Stored records:

------------------------------------------------------------

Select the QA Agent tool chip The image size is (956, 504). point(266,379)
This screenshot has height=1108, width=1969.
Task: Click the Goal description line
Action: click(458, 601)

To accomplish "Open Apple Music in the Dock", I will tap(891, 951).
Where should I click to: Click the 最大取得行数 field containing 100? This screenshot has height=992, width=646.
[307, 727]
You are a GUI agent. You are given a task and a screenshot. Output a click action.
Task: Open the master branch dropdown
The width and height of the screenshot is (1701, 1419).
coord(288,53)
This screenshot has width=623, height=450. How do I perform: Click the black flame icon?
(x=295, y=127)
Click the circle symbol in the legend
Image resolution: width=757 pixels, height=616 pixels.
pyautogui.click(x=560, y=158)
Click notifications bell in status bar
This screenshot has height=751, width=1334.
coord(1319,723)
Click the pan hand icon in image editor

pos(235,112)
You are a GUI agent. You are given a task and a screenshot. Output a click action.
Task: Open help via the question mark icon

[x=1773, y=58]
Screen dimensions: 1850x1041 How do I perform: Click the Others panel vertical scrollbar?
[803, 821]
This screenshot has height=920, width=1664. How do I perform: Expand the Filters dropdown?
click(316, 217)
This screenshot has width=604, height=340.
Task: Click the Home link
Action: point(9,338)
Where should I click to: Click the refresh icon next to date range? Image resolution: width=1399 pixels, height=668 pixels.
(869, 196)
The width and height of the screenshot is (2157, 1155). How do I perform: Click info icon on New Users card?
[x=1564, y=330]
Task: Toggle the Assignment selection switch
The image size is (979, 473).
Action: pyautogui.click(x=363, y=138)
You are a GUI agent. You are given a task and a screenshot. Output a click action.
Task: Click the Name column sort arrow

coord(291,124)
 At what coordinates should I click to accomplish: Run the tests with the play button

------------------------------------------------------------

EXERCISE GOAL:
Transcribe each of the records above exactly.

COMPLETED EXERCISE:
Select the QA Agent tool chip The image size is (956, 504). point(266,379)
This screenshot has height=1108, width=1969.
Task: Click the Goal description line
Action: click(458, 601)

To accomplish "Open Apple Music in the Dock", I will tap(891, 951).
Where should I click to: Click the 最大取得行数 field containing 100? This screenshot has height=992, width=646.
[307, 727]
You are a GUI agent. You are given a task and a screenshot. Output a click action.
Task: Open the master branch dropdown
The width and height of the screenshot is (1701, 1419).
coord(288,53)
This screenshot has width=623, height=450. How do I perform: Click the black flame icon?
(x=295, y=127)
Click the circle symbol in the legend
Image resolution: width=757 pixels, height=616 pixels.
pyautogui.click(x=560, y=158)
Click notifications bell in status bar
This screenshot has height=751, width=1334.
coord(1319,723)
Click the pan hand icon in image editor

pos(235,112)
You are a GUI agent. You are given a task and a screenshot. Output a click action.
Task: Open help via the question mark icon

[x=1773, y=58]
Screen dimensions: 1850x1041 How do I perform: Click the Others panel vertical scrollbar?
[803, 821]
This screenshot has height=920, width=1664. How do I perform: Expand the Filters dropdown?
click(316, 217)
This screenshot has width=604, height=340.
Task: Click the Home link
Action: point(9,338)
Where should I click to: Click the refresh icon next to date range? Image resolution: width=1399 pixels, height=668 pixels.
(869, 196)
The width and height of the screenshot is (2157, 1155). How do I perform: Click info icon on New Users card?
[x=1564, y=330]
Task: Toggle the Assignment selection switch
The image size is (979, 473).
Action: pyautogui.click(x=363, y=138)
You are a GUI agent. You are given a task and a screenshot. Output a click action.
Task: Click the Name column sort arrow

coord(291,124)
 At what coordinates should I click to accomplish: Run the tests with the play button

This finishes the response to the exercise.